── SOURCE MATERIAL

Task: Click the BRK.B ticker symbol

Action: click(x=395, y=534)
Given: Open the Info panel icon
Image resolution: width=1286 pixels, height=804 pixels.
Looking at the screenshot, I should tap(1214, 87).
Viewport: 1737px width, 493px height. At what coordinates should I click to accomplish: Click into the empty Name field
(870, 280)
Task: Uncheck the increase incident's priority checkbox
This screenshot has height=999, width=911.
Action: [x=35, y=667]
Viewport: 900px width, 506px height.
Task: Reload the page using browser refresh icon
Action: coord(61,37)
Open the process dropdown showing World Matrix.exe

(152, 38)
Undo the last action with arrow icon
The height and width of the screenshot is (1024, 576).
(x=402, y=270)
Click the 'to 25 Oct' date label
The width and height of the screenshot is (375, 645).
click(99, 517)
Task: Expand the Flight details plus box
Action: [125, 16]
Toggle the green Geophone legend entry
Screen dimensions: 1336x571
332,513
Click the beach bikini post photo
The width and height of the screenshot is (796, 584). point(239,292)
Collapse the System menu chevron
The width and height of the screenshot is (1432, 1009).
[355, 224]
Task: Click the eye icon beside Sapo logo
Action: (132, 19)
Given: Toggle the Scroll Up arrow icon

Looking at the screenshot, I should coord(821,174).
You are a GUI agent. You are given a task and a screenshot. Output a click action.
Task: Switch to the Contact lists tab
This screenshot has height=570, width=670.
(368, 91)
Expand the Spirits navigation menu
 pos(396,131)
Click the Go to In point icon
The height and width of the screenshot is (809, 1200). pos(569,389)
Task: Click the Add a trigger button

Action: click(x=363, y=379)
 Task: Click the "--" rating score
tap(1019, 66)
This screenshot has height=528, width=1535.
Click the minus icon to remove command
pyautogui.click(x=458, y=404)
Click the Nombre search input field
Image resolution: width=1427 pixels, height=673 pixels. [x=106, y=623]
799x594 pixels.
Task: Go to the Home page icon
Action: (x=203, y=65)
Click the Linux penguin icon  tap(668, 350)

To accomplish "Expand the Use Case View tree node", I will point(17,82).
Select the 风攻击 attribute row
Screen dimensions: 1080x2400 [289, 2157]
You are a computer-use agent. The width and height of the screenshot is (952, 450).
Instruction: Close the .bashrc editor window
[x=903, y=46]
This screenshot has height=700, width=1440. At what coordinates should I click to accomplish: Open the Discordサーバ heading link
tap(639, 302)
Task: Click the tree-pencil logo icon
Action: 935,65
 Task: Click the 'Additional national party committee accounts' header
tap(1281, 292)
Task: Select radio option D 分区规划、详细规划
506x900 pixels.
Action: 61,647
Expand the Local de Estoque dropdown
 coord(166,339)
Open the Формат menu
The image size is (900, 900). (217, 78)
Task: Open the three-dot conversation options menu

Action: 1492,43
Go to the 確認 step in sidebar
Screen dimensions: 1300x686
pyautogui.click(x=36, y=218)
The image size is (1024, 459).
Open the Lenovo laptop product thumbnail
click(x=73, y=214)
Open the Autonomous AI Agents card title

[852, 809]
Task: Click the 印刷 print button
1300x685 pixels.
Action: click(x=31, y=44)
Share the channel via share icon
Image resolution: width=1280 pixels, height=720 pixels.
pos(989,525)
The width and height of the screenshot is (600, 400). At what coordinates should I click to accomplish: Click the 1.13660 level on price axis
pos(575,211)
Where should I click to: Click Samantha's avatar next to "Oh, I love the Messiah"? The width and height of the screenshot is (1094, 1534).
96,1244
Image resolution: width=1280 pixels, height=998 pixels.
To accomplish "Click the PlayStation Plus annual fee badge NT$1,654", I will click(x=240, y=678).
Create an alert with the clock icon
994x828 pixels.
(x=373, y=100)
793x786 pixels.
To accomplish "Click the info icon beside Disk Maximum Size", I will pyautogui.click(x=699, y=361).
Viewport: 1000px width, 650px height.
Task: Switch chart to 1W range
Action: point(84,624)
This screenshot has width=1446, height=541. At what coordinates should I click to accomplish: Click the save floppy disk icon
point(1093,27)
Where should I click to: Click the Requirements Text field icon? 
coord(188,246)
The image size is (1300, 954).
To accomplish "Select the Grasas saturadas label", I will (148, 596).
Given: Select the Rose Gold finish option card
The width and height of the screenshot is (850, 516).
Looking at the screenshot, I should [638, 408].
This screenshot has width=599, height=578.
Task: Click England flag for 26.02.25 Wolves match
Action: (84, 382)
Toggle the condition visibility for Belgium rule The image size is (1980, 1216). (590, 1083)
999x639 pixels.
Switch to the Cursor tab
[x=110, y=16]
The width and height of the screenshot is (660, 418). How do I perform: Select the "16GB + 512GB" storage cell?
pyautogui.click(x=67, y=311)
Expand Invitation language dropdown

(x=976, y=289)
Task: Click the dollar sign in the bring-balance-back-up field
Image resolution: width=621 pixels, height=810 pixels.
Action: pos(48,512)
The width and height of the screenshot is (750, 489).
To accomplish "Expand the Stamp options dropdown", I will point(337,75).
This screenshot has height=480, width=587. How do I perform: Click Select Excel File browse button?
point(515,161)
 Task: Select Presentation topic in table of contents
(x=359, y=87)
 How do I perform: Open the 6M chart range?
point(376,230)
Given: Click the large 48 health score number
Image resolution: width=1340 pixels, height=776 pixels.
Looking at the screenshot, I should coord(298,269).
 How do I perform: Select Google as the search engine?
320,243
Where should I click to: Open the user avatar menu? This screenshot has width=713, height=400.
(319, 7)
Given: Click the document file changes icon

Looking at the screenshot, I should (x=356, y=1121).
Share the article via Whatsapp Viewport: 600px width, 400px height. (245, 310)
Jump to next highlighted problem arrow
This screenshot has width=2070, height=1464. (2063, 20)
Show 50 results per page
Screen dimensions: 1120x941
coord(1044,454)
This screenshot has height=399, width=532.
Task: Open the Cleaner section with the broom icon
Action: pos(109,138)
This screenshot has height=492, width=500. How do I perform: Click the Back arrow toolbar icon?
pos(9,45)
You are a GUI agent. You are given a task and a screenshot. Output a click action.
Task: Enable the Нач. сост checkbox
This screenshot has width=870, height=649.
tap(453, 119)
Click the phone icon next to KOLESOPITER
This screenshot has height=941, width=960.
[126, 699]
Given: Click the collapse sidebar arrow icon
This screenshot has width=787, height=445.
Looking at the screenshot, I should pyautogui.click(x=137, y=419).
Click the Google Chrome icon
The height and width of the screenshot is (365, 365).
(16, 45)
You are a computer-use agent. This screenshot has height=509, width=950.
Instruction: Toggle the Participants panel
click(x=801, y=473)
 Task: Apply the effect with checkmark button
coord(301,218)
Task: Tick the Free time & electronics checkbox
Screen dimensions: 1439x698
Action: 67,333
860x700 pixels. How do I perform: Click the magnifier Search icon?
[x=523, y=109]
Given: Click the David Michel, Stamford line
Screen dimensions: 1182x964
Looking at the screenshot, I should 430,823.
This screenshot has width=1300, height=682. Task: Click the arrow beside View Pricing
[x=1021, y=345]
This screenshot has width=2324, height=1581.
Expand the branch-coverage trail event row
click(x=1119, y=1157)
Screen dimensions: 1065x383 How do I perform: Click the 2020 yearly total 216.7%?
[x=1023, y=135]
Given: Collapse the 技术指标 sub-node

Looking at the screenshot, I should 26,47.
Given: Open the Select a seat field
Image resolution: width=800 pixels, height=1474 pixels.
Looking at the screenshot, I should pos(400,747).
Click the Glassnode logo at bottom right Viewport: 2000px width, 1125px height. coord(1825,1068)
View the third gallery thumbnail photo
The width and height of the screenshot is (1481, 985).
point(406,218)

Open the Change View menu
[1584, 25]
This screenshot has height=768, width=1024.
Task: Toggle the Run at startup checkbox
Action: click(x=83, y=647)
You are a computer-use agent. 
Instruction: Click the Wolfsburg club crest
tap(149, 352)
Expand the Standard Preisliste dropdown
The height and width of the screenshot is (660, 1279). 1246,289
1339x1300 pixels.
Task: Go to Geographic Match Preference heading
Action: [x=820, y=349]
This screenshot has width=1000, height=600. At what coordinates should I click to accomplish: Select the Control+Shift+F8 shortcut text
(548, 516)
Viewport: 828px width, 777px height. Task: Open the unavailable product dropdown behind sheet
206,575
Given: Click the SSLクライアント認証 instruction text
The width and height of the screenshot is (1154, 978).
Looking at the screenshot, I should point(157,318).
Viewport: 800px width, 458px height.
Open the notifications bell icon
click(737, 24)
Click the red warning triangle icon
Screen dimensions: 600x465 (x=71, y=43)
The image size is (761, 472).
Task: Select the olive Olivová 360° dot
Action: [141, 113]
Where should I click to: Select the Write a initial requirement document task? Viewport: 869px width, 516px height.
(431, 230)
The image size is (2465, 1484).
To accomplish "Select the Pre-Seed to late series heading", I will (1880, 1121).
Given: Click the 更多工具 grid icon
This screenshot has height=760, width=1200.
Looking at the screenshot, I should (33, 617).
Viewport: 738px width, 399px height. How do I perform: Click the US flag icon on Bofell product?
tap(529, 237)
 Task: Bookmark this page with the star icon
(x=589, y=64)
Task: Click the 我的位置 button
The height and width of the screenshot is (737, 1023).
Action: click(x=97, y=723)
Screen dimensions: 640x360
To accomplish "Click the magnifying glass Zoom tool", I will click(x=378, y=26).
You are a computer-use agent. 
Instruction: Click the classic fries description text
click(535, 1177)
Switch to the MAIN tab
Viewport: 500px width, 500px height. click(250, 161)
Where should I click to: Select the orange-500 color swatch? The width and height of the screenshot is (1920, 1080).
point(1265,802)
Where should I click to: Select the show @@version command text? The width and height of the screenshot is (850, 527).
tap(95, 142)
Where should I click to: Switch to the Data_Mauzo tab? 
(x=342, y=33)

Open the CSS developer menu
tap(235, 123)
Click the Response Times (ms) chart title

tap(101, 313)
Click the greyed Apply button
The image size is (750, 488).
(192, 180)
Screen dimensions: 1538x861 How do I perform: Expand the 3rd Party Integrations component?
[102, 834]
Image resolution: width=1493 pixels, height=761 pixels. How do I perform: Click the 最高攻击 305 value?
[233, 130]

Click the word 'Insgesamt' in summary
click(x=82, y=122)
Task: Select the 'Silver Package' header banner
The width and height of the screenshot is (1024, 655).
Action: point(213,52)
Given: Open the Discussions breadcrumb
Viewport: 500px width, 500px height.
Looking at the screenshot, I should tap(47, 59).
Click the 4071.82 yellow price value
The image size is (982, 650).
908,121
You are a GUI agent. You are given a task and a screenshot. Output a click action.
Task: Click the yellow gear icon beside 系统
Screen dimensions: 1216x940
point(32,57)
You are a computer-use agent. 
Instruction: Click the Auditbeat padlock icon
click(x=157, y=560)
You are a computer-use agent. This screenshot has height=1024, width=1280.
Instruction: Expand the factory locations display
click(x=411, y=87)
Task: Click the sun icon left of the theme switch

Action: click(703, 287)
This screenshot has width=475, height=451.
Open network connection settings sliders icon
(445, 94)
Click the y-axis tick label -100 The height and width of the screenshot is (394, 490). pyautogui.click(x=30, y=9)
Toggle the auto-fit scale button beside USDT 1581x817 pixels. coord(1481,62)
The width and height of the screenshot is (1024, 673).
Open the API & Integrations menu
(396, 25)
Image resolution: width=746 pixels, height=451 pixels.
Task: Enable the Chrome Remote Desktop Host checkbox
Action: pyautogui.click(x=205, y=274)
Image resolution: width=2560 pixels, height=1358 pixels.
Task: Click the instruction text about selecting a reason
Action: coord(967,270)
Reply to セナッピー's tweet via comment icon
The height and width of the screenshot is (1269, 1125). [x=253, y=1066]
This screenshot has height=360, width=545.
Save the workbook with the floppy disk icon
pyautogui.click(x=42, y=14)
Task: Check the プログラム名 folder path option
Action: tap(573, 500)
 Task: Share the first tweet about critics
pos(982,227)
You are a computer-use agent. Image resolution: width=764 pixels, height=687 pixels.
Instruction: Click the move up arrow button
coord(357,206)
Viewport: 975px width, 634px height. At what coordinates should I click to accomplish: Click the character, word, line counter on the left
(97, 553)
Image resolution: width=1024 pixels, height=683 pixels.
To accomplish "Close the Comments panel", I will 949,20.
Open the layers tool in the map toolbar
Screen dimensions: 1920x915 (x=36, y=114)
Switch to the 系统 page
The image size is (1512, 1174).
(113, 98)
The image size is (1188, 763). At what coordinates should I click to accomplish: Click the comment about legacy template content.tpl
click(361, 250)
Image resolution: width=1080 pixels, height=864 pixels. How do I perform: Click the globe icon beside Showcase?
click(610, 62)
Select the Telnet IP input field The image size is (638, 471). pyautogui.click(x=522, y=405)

────

◆ **ACTION ITEM**
Only the lines from the one with "Save the workbook with the floppy disk icon" through the end of the data should be printed, each exactly as it appears.

◆ **OUTPUT OF THE EXERCISE**
Save the workbook with the floppy disk icon
pyautogui.click(x=42, y=14)
Task: Check the プログラム名 folder path option
Action: tap(573, 500)
 Task: Share the first tweet about critics
pos(982,227)
You are a computer-use agent. Image resolution: width=764 pixels, height=687 pixels.
Instruction: Click the move up arrow button
coord(357,206)
Viewport: 975px width, 634px height. At what coordinates should I click to accomplish: Click the character, word, line counter on the left
(97, 553)
Image resolution: width=1024 pixels, height=683 pixels.
To accomplish "Close the Comments panel", I will 949,20.
Open the layers tool in the map toolbar
Screen dimensions: 1920x915 (x=36, y=114)
Switch to the 系统 page
The image size is (1512, 1174).
(113, 98)
The image size is (1188, 763). At what coordinates should I click to accomplish: Click the comment about legacy template content.tpl
click(361, 250)
Image resolution: width=1080 pixels, height=864 pixels. How do I perform: Click the globe icon beside Showcase?
click(610, 62)
Select the Telnet IP input field The image size is (638, 471). pyautogui.click(x=522, y=405)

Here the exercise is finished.